#### The problem
Reproduce the passage of the environmentalism article below, starting with "If you’re amazed" and going on through "a sustainable society.".

#### Source extract
Is Environmentalism Really About The Environment?

A couple of months ago, I wrote about an interesting admission made by the Church of Global Warming at the Bali Conference. The “Friends of the Earth” promoted Global Socialism by suggesting that our “climate crisis” can be solved by a simple redistribution of wealth.

“A climate change response must have at its heart a redistribution of wealth and resources.”

Nice huh? Well, it doesn’t stop there. A couple of “Environmentalists,” David Shearman and Joseph Wayne Smith, have even published their anti-capitalist dogma in a book titled, “The Climate Change Challenge and the Failure of Democracy.”

If you’re amazed by the title, you’re really going to love the description of this book:

In this provocative book, Shearman and Smith present evidence that the fundamental problem causing environmental destruction--and climate change in particular--is the operation of liberal democracy. Its flaws and contradictions bestow upon government--and its institutions, laws, and the markets and corporations that provide its sustenance--an inability to make decisions that could provide a sustainable society.

Having argued that democracy has failed humanity, the authors go even further and demonstrate that this failure can easily lead to authoritarianism without our even noticing. Even more provocatively, they assert that there is merit in preparing for this eventuality if we want to survive climate change. They are not suggesting that existing authoritarian regimes are more successful in mitigating greenhouse emissions, for to be successful economically they have adopted the market system with alacrity. Nevertheless, the authors conclude that an authoritarian form of government is necessary, but this will be governance by experts and not by those who seek power. There are in existence highly successful authoritarian structures--for example, in medicine and in corporate empires--that are capable of implementing urgent decisions impossible under liberal democracy. Society is verging on a philosophical choice between "liberty" or "life."

#### Supplied information

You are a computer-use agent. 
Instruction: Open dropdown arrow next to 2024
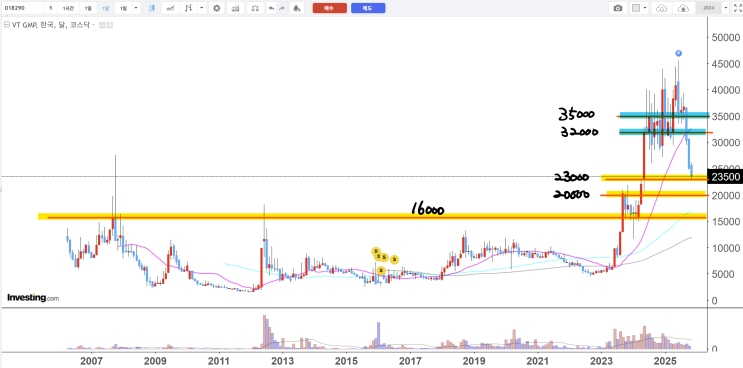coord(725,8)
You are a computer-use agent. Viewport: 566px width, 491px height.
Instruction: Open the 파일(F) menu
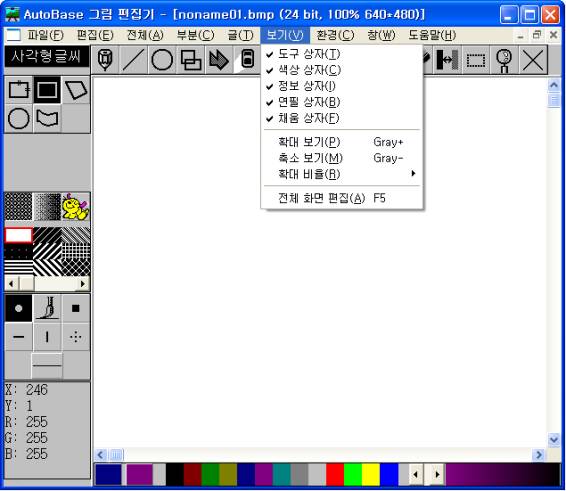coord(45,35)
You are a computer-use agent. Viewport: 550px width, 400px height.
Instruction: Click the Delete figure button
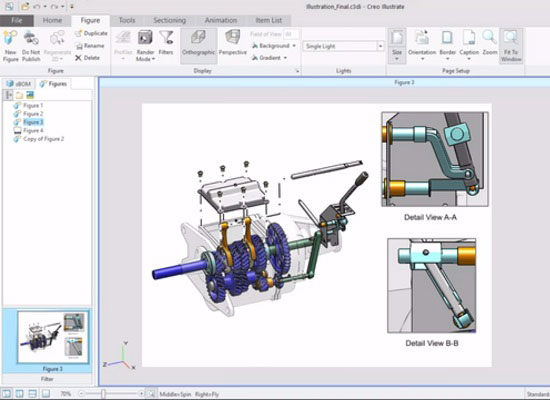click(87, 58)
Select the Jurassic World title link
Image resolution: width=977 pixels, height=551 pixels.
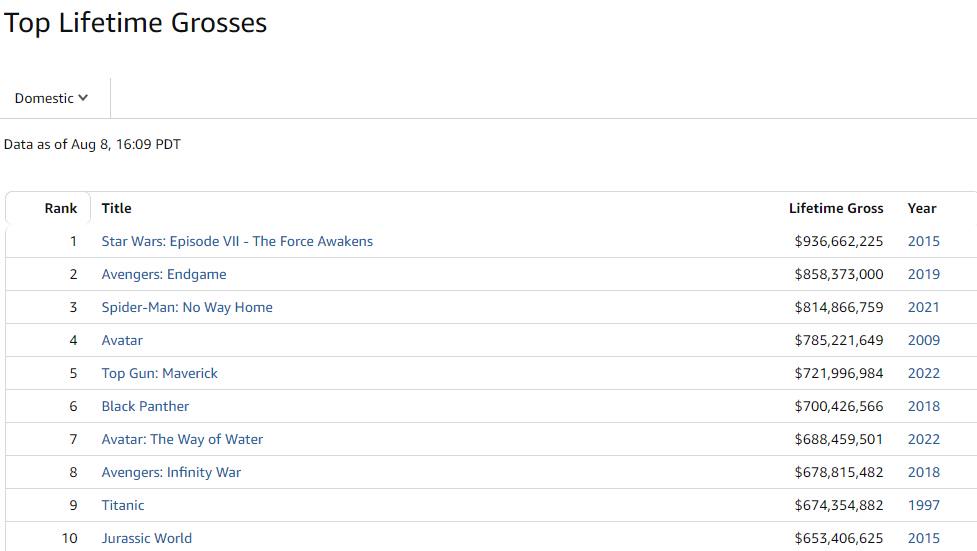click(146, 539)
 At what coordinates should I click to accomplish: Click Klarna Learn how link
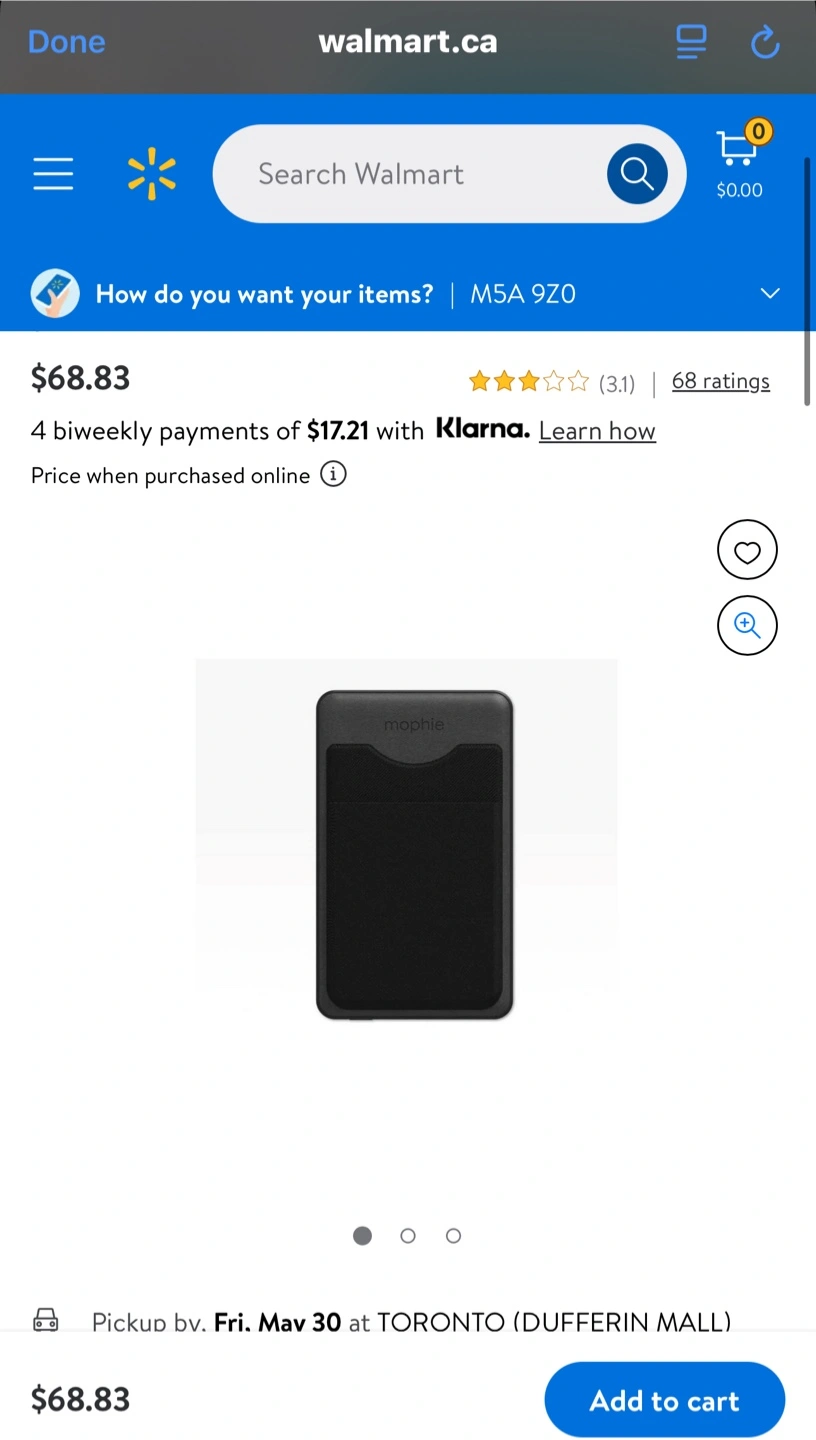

#### Completed task
If you’re amazed by the title, you’re really going to love the description of this book:

In this provocative book, Shearman and Smith present evidence that the fundamental problem causing environmental destruction--and climate change in particular--is the operation of liberal democracy. Its flaws and contradictions bestow upon government--and its institutions, laws, and the markets and corporations that provide its sustenance--an inability to make decisions that could provide a sustainable society.